You can add multiple hooks for the same event using this approach, as well as using the "traditional" style. If you want to see all of the hooks that are going to run, you can use the git hooks list <event> command to see them:

$ git hook list pre-commit
formatter

When I originally saw this feature, I thought that it implied that you could finally share config in the repository itself, but that's not the case.
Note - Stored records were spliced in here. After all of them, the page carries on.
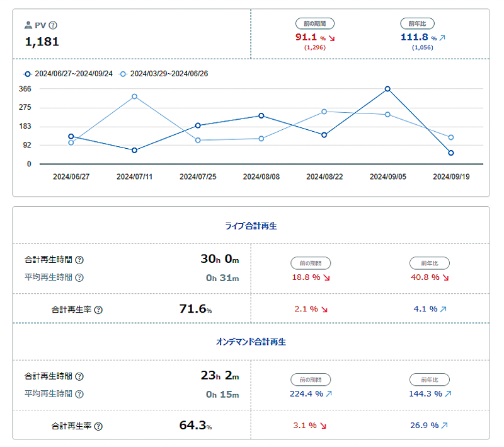Screen dimensions: 504x447
Task: Click On-demand section 平均再生時間 help icon
Action: coord(79,394)
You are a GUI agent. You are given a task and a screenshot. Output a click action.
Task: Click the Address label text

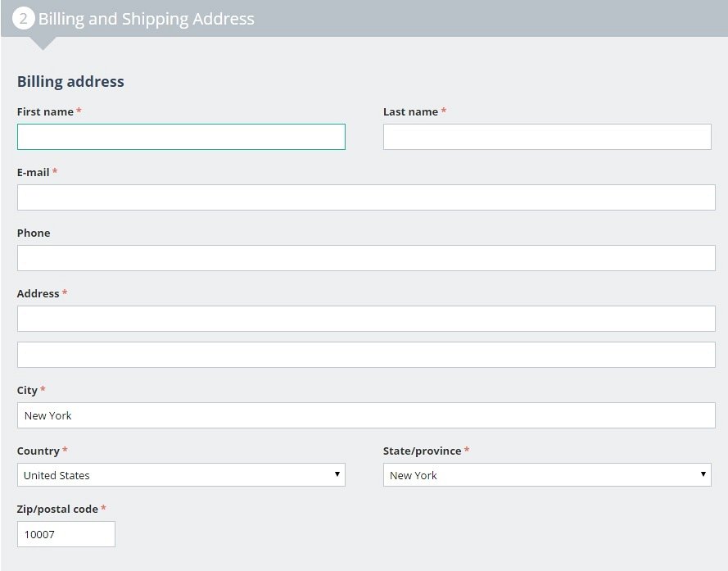click(38, 293)
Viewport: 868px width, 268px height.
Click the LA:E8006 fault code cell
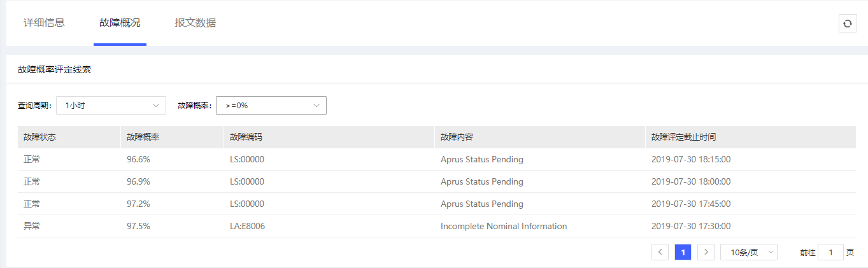point(247,226)
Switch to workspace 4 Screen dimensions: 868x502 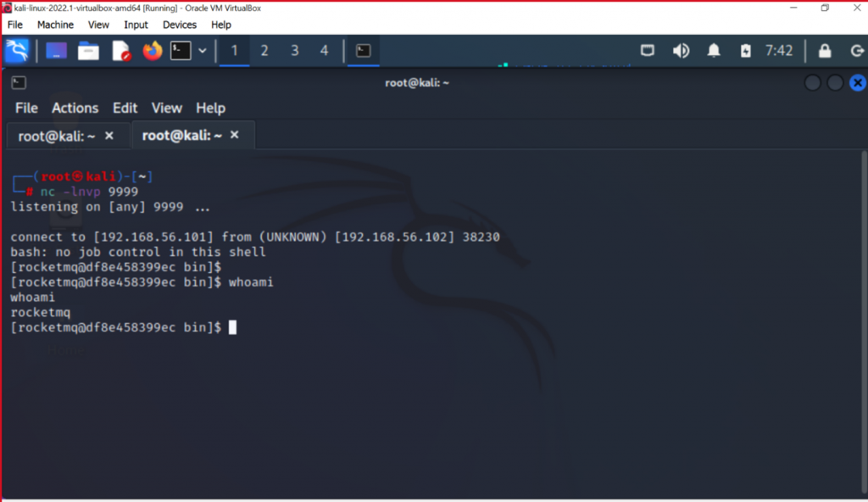pos(324,51)
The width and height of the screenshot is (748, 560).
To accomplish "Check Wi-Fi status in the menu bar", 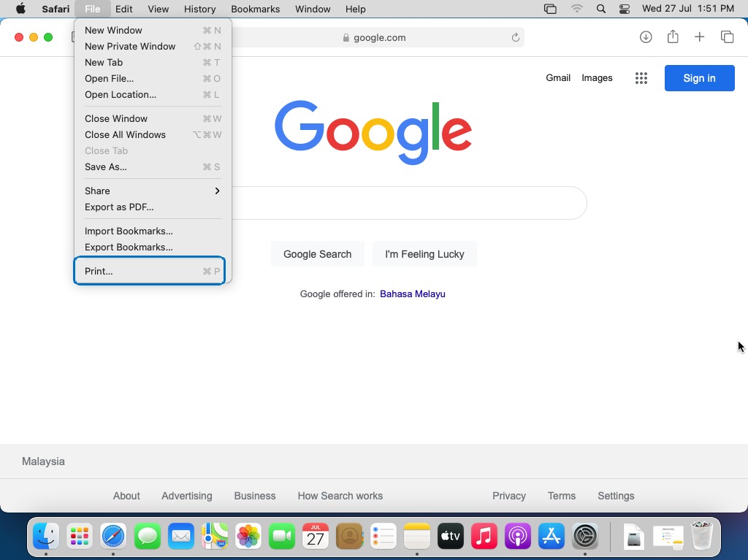I will (577, 9).
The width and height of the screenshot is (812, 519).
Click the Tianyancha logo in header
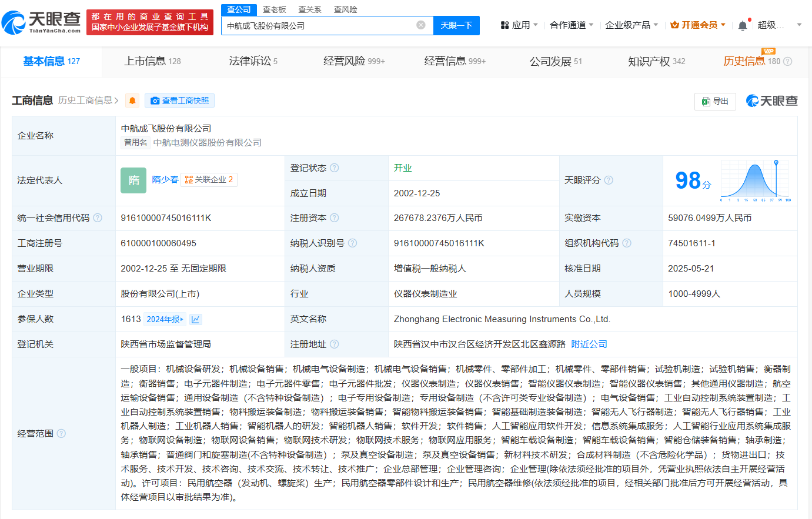point(41,22)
It's still not possible to have anyone who clones the repo to have the hooks enabled by default, and likely never will, as this by definition would provide an easy way to get remote code execution on anyone that clones your repo!

Getting some git repository stats with `git repo structure`

The final tool I'm calling out in this post is the git repo structure command, which can give you some statistics about the size and layout of yourGgit repository. This seems like something which is not going to be an issue for many people, but if you're working on a high velocity repository, then these details could be very important, as it affects how well your CI and repo hosting is going to perform!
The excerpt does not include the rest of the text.